In Bombay, a man with a relatively low income will salt some of it away for the day when he gets a stock market tip. In Calcutta, a man with exactly the same
income will not know the difference between a debenture and a dividend. But he will spend his money on the things that matter. Each morning, he will read at
least two newspapers and develop sharply etched views on the state of the world. Each evening, there will be fresh (ideally, fresh-water or river) fish on his
table. His children will be encouraged to learn to dance or sing. His family will appreciate the power of poetry And for him, religion and culture will be in
inextricably bound together.

Ah religion! Tell outsiders about the importance of Puja in Calcutta and they'll scoff. Don't be silly, they'll say. Puja is a religious festival. And Bengal has voted for the CPM since 1977. How can godless Bengal be so hung up on a religions festival? I never know how to explain them that to a Bengali, religion consists of much more than shouting Jai Shri Ram or pulling down somebody's mosque. It has little to do with meaningless ritual or sinister political activity.
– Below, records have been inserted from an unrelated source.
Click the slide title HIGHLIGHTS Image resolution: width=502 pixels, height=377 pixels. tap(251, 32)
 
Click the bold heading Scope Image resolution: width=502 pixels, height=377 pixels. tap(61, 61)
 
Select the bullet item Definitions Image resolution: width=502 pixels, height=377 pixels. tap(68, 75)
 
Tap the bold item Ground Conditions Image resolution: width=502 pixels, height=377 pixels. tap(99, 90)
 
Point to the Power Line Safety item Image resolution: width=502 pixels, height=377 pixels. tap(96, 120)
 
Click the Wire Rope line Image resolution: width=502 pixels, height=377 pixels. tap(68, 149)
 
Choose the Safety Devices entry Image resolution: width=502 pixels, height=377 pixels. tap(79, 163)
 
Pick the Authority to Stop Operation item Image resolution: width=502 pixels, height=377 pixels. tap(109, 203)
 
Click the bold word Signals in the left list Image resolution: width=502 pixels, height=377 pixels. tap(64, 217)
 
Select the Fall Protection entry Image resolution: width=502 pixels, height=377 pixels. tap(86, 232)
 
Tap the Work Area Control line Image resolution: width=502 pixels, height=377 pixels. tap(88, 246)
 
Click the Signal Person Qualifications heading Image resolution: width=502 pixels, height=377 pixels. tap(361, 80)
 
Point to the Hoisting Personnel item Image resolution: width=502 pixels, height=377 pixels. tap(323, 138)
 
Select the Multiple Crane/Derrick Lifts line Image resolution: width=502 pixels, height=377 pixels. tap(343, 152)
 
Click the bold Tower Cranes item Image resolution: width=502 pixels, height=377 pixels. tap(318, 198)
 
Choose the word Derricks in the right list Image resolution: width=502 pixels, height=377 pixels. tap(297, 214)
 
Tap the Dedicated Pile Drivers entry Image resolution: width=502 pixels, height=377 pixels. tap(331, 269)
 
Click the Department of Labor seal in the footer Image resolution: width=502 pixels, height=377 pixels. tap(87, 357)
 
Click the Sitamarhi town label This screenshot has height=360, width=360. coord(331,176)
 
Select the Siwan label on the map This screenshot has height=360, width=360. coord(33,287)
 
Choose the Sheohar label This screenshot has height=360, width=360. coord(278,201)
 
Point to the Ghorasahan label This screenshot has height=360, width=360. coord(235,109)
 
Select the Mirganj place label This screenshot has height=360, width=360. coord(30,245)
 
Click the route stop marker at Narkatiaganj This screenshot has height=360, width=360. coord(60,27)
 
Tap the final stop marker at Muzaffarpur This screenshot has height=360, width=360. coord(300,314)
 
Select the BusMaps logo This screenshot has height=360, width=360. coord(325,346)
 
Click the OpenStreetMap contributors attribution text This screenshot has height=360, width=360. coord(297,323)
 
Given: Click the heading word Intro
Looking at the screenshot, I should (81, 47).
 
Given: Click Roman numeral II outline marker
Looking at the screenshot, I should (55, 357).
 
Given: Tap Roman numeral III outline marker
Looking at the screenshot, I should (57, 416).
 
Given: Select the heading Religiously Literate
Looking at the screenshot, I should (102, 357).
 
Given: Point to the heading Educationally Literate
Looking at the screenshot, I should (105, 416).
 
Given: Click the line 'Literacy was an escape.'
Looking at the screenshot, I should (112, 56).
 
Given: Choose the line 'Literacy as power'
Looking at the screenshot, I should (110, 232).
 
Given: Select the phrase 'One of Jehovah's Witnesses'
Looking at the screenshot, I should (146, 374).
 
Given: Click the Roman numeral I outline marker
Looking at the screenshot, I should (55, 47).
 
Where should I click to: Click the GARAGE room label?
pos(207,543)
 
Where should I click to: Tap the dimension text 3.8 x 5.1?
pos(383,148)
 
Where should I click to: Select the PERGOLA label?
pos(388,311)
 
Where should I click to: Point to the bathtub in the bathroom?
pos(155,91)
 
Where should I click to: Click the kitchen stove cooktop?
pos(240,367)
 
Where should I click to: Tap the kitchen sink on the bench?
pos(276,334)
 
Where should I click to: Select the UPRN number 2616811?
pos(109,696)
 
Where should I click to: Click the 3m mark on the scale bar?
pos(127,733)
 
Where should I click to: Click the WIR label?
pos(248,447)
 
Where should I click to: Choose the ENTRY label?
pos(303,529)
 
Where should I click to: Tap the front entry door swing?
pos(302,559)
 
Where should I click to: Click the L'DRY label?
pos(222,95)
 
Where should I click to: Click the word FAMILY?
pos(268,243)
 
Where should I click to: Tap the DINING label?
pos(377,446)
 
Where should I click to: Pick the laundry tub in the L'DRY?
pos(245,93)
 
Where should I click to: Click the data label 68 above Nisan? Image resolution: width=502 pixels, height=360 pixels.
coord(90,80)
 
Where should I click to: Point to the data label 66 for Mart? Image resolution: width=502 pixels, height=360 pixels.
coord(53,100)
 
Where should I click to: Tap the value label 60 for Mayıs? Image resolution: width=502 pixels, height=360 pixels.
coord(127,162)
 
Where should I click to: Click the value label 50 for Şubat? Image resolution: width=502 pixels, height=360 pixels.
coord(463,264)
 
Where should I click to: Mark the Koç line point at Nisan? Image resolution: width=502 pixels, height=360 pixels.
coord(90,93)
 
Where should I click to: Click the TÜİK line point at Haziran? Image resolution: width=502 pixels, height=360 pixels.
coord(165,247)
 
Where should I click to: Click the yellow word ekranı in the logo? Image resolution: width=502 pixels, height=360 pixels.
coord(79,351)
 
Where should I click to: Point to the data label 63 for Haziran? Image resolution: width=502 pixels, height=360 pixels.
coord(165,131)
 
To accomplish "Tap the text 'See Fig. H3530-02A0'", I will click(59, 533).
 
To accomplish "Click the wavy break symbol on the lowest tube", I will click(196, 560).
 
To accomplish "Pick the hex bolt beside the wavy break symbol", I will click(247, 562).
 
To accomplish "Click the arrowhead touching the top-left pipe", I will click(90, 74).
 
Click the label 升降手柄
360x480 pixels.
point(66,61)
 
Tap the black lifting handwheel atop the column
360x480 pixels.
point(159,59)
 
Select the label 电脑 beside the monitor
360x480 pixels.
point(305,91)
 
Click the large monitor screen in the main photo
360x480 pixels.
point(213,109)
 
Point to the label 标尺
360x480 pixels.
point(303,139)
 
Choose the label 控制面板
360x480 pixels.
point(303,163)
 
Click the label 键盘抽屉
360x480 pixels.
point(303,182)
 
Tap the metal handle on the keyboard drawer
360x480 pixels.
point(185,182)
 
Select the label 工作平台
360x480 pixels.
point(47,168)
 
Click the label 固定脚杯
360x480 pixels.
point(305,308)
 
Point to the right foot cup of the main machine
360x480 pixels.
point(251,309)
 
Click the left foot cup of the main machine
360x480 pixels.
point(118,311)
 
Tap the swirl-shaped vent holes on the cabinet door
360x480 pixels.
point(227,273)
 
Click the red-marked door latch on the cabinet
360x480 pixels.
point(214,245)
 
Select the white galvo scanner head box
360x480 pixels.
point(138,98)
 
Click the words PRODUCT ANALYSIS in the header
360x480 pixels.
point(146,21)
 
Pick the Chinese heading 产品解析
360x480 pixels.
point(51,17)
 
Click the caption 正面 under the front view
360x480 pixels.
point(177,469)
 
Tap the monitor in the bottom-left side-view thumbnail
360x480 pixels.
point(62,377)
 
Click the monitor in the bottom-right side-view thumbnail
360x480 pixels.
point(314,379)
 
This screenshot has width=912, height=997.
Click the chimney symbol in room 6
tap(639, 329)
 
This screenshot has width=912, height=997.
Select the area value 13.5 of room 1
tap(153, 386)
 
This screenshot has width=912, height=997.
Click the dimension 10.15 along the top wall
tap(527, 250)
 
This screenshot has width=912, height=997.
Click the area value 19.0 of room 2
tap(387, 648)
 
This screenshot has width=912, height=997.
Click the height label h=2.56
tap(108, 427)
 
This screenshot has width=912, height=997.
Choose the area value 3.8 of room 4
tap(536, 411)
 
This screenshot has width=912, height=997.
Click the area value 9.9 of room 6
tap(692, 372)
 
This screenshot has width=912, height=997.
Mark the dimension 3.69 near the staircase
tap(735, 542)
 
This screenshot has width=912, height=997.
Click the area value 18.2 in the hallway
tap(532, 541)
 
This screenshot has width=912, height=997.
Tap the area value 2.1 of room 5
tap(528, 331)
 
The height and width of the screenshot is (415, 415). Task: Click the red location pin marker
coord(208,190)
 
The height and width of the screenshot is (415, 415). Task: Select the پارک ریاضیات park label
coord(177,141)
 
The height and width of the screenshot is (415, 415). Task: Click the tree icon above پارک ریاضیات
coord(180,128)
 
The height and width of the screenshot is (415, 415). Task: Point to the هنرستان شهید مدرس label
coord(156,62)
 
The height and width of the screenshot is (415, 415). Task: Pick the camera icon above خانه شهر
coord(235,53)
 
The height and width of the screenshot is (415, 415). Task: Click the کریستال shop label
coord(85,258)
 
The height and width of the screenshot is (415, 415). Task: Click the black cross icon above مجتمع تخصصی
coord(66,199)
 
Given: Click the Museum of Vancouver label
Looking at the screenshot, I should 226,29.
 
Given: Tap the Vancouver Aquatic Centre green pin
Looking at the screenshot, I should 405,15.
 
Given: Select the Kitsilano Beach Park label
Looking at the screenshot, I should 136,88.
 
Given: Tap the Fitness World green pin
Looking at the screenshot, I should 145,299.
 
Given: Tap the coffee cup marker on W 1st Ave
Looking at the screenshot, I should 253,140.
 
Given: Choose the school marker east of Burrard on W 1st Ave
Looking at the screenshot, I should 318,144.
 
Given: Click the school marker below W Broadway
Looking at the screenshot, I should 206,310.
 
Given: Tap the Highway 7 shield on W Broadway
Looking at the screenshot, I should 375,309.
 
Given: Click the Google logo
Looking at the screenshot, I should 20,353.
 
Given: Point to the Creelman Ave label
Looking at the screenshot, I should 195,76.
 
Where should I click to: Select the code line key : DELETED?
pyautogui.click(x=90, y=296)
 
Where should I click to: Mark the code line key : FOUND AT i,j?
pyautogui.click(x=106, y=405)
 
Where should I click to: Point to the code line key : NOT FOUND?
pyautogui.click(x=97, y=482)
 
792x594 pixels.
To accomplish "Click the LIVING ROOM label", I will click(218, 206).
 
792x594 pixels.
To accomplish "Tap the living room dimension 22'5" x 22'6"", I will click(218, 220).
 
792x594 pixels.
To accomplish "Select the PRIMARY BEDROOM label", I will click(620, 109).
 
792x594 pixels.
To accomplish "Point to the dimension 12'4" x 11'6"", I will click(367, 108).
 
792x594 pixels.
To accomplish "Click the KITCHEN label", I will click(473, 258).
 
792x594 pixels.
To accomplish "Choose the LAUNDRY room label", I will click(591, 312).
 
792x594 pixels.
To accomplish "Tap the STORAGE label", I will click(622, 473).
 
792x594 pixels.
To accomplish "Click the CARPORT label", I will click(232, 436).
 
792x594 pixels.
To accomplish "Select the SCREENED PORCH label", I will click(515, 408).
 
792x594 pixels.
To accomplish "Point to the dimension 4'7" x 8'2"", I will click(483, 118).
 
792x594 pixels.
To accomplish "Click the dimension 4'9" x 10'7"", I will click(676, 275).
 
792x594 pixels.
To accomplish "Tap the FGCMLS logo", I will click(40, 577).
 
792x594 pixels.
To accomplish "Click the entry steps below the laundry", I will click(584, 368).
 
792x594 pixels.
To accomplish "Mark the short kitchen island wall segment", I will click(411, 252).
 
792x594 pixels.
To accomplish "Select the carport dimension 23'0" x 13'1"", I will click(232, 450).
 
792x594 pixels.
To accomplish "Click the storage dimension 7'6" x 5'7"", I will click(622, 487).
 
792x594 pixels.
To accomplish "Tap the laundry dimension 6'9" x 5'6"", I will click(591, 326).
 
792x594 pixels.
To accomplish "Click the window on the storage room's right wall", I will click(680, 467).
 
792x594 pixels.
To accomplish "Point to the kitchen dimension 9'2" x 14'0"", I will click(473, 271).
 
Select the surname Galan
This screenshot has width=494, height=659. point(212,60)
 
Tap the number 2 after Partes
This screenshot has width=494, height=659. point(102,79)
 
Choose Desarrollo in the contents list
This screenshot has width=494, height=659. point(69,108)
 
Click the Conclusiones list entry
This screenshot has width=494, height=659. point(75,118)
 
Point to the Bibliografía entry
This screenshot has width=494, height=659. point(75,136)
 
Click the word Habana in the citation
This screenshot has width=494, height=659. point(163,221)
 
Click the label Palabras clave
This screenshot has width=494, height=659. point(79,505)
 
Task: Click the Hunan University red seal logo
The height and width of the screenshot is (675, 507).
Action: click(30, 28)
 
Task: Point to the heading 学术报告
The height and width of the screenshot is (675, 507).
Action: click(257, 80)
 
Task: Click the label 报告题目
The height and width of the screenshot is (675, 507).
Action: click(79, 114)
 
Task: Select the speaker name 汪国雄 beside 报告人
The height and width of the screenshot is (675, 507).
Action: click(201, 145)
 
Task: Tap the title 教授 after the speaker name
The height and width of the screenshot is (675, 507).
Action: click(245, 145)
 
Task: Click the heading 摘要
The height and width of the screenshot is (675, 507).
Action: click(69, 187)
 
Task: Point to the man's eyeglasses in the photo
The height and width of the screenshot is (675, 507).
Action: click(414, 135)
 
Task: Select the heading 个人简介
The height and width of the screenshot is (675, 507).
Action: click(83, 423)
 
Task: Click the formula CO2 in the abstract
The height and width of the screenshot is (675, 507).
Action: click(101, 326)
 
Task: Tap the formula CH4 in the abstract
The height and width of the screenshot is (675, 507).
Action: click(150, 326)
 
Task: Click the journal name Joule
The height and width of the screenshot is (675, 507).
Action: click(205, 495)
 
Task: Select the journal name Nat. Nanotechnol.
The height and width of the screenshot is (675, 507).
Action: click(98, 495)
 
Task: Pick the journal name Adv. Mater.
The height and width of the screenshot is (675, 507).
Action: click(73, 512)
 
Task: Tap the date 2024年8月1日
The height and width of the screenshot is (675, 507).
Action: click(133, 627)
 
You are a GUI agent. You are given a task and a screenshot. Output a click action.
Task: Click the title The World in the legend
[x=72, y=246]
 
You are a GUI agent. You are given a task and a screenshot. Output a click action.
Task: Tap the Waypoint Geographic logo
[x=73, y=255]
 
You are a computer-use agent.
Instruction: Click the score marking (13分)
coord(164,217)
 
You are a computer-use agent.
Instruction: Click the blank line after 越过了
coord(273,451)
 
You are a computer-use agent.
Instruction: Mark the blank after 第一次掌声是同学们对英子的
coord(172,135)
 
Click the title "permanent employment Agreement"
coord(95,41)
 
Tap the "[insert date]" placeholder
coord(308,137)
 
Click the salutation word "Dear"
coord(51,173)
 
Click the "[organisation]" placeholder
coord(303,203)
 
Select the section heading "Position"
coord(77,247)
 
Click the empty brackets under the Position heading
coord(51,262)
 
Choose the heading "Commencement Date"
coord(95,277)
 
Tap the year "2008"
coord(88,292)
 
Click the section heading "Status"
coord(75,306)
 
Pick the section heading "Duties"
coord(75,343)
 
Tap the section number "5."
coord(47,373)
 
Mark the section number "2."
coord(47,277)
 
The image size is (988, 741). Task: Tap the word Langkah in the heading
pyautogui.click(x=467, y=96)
The essence of Puja is that all the passions of Bengal converge: emotion, culture, the love of life, the warmth of being together, the joy of celebration, the pride in artistic expression and yes, the cult of the goddess. It may be about religion. But is about much more than just worship. In which other part of India would small, not particularly well-off localities, vie with each other to produce the best pandals? Where else could puja pandals go beyond religion to draw inspiration from everything else? In the years I lived in Calcutta, the pandals featured Amitabh Bachchan, Princes Diana and even Saddam Hussain! Where else would children cry with the sheer emotional power of Dashimi, upset that the Goddess had left their homes? Where else would the whole city gooseflesh when the dhakis first begin to beat their drums? Which other Indian festival - in any part of the country - is so much about food, about going from one roadside stall to another, following your nose as it trails the smells of cooking?
To understand Puja, you must understand Calcutta. And to understand Calcutta, you must understand the Bengali. It's not easy. Certainly, you can't do it till you come and live here, till you let Calcutta suffuse your being, invade your bloodstream and steal your soul. But once you have, you'll love Calcutta forever.
Wherever you go, a bit of Calcutta will go with you. I know, because it's happened to me. And every Puja, I am overcome by the magic of Bengal.
It's a feeling that'll never go away."

well, then, happy pujos, everyone, let the madness begin!!